**Yönerge ve koşullar**
Aşağıdaki basın gezileri üzerine metinden "İyi bir şey..." ile başlayıp "güzel olur orası..." ile biten bölümü hiçbir değişiklik yapmadan yeniden yaz.

**Gösterilen metin**
_ _ _ _ _

İyi bir şey... Yani krizin bitmesi...
Gelen gezi davetleriyle kriz tahlili yapmak da romatizma ağrısına göre hava tahmini yapmak gibi bir şey. Ekonomist ahalisi o kadar rakamı boşuna döküyor. Halbuki Tuğçe'ye sorsalar hemen cevabını alacaklar.
"Tuğçe! Davet var mı davet?"
"Yok"
"Tüüü... Memleket çok kötü desene"
Bu kadar basit. Davet var, kriz yok; davet yok, kriz devam...
Zenginler de herhalde böyle düşünüyordur.
"Ayol ne krizi. Bizim buzdolabını açıyorum bakıyorum, hiç de açlık çekecek bir durum yok. Geyik eti, kurbağa bacağı orada duruyor işte. Kim niye açmış anlamıyorum. Düpedüz yalan... Evet geçen ay anlarım. Havyar bulamamıştık. Ama şimdi o da var, bu da var..."
Benimki de böyle bir şey işte...
Bodrum iyi gelecek... Yağmur da yağsa güzel olur orası...
Bir kere daha böyle kış günü gitmiştim Bodrum'a... Şakır şakır yağmur yağıyordu. Bir inşaat firması götürmüştü... Bize resmen "paralı muhabir" muamelesi yapmışlardı. "Orayı çekin, burayı çekmeyin... Haberde şunu da yazın, bunu yazmayın" diye ha bire komut veriyorlardı... Biz sinirlenmeye başlayınca "bakın haber güzel çıksın, sizi bizim tekstil firmamızdan bir güzel de giydiririz" diye de alenen rüşvet teklif ediyorlardı. Gezinin son günü sıkı bir kavga çıkmıştı. Evet böyle durumlar da oluyor. Her gezi çok iyi geçiyor diye bir şey yok. Kavgalar, çekişmeler de oluyor. Böcek muamelesi de görebiliyoruz, prenses muamelesi de...
Fakat tabii ne olursa olsun her gezide illa ki bir flört hadisesi oluyor.
Ah ne komiktir o... Gezinin birinci günü değilse de ikinci günü grubun bir kızıyla bir oğlanı daha bir yakın olur. Onlar bir süre sonra otobüste falan yan yana oturmaya başlarlar. Bakarsın yemeklerde de, yan yana değilse de aynı masaya falan düşüverirler... Sonra gece gezmelerinden kopmaya başlarlar... Sonra odalar arasında sessiz ama telaşlı koşturmacalar başlar.

_ _ _ _ _

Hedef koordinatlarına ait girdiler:
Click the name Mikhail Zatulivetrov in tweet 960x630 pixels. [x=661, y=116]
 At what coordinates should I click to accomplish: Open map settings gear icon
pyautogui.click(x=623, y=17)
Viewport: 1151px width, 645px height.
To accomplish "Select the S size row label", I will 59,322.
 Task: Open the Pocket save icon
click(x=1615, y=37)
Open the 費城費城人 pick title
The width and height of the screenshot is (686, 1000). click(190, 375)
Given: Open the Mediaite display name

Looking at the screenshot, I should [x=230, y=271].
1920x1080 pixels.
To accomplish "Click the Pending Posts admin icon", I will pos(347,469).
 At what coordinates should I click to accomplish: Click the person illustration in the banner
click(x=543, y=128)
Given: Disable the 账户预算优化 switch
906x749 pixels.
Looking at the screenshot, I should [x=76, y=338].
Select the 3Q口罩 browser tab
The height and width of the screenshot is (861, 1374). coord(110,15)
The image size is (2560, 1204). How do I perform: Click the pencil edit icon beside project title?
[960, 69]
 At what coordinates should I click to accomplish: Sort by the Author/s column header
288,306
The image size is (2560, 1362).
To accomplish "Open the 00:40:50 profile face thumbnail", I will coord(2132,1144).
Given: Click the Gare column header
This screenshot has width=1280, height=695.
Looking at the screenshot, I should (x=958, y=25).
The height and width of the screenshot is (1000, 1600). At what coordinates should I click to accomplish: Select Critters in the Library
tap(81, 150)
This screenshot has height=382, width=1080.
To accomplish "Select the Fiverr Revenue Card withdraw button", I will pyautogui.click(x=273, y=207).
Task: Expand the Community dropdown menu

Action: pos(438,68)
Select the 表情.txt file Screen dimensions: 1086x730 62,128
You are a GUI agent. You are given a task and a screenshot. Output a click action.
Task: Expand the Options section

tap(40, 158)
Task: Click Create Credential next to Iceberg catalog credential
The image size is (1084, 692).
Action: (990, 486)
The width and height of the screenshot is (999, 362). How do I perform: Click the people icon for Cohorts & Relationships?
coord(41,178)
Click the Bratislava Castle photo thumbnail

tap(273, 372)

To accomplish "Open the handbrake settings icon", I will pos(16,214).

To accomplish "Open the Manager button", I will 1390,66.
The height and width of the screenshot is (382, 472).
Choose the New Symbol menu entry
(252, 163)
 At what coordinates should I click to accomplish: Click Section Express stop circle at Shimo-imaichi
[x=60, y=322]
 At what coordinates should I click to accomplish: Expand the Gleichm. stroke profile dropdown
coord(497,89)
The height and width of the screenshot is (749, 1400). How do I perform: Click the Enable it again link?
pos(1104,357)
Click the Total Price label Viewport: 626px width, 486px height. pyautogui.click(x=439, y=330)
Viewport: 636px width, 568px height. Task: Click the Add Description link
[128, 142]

_ _ _ _ _

**Sonuç**
İyi bir şey... Yani krizin bitmesi...
Gelen gezi davetleriyle kriz tahlili yapmak da romatizma ağrısına göre hava tahmini yapmak gibi bir şey. Ekonomist ahalisi o kadar rakamı boşuna döküyor. Halbuki Tuğçe'ye sorsalar hemen cevabını alacaklar.
"Tuğçe! Davet var mı davet?"
"Yok"
"Tüüü... Memleket çok kötü desene"
Bu kadar basit. Davet var, kriz yok; davet yok, kriz devam...
Zenginler de herhalde böyle düşünüyordur.
"Ayol ne krizi. Bizim buzdolabını açıyorum bakıyorum, hiç de açlık çekecek bir durum yok. Geyik eti, kurbağa bacağı orada duruyor işte. Kim niye açmış anlamıyorum. Düpedüz yalan... Evet geçen ay anlarım. Havyar bulamamıştık. Ama şimdi o da var, bu da var..."
Benimki de böyle bir şey işte...
Bodrum iyi gelecek... Yağmur da yağsa güzel olur orası...